■ WORK INSTRUCTIONS: Because only the text is wanted, repeat the records below exactly and omit the pictures.

====== SOURCE DATA ======

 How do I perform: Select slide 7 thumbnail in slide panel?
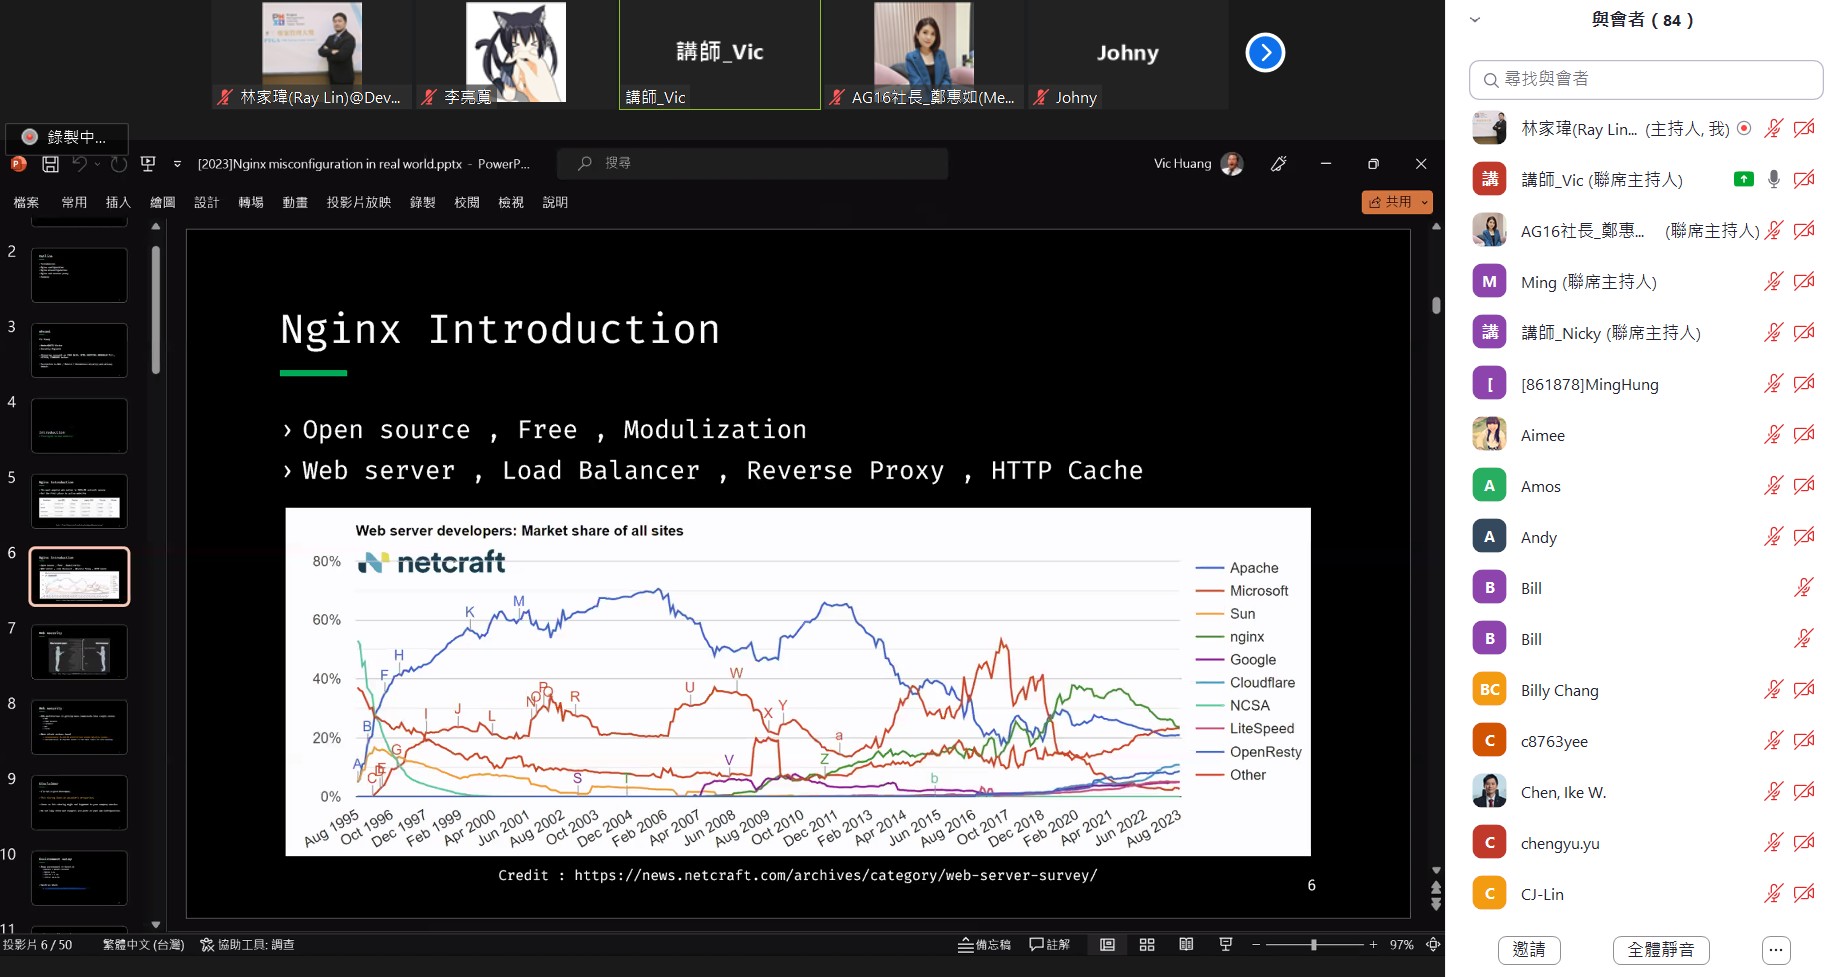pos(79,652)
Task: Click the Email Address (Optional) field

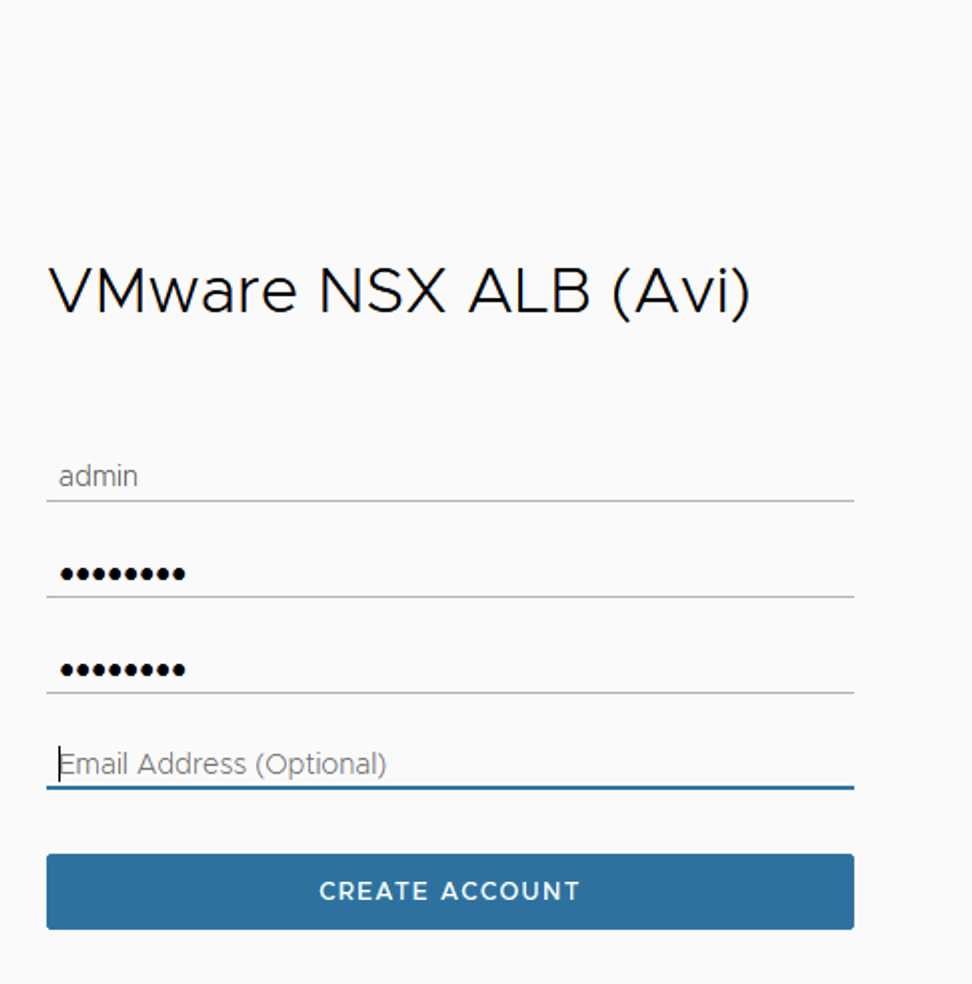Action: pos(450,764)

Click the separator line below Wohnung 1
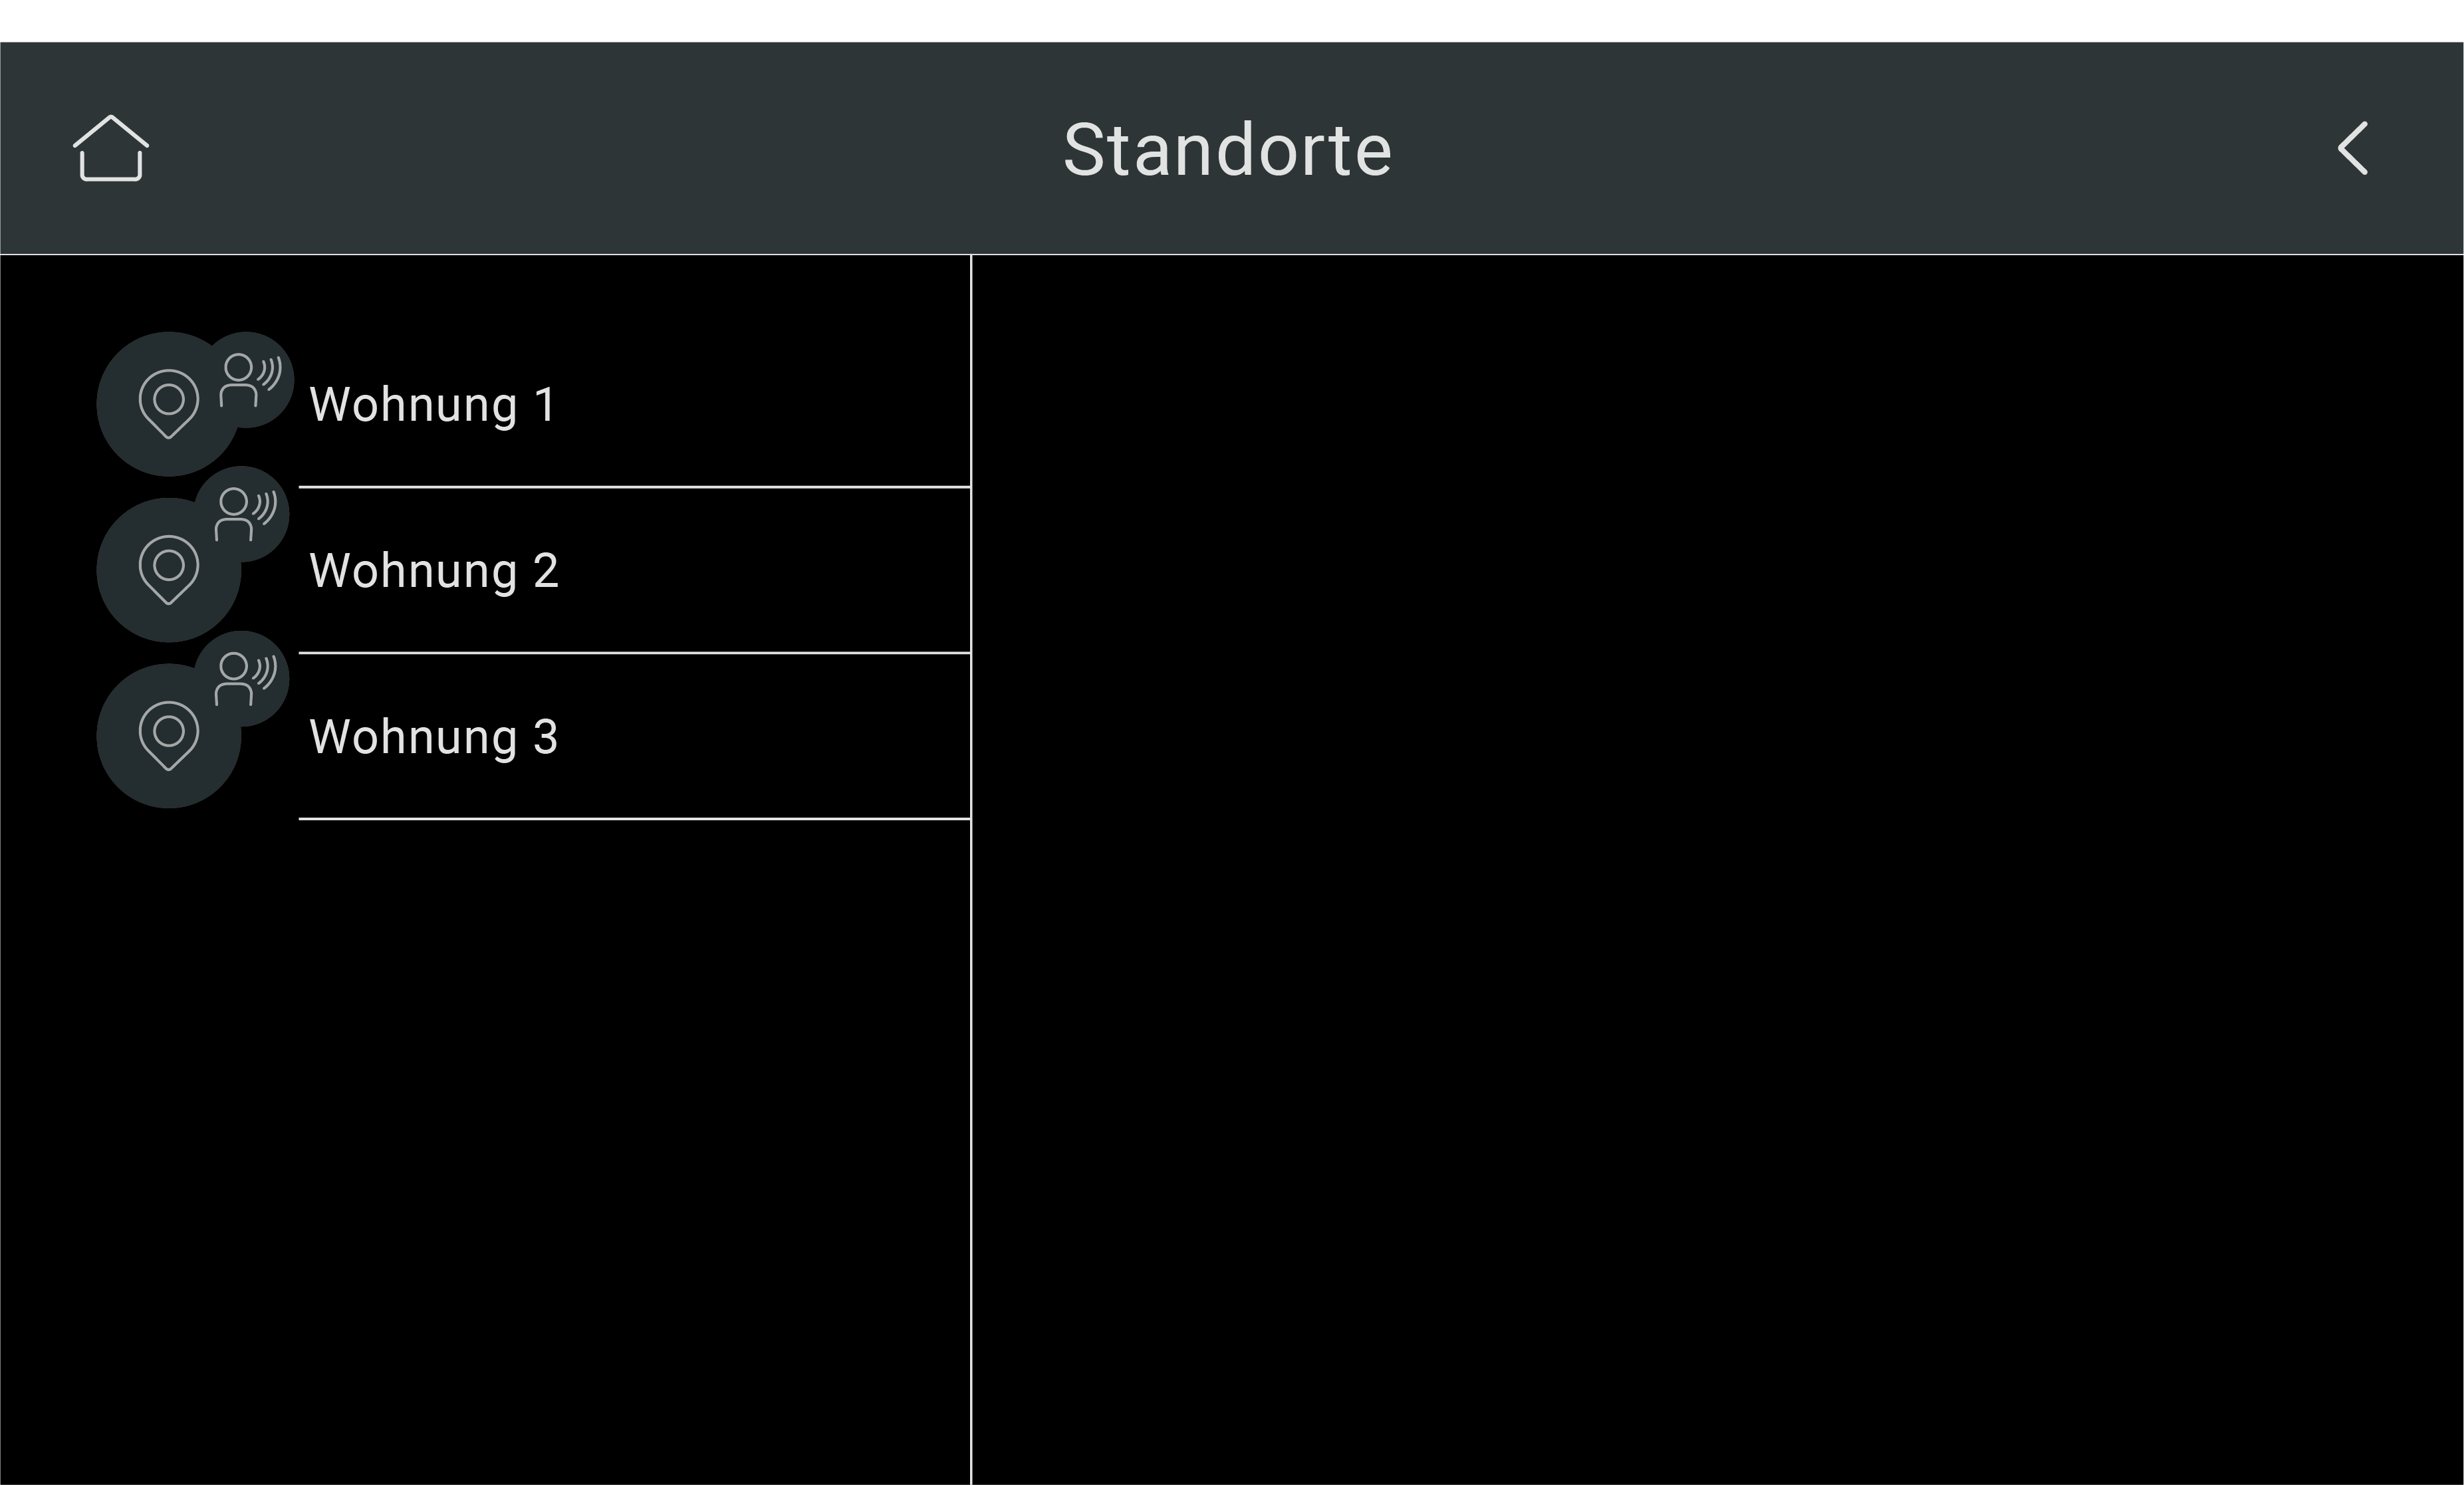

======

■ ANSWER SECTION:
 How do I perform: Select slide 7 thumbnail in slide panel?
pos(79,652)
Task: Click the Email Address (Optional) field

Action: pos(450,764)

Click the separator line below Wohnung 1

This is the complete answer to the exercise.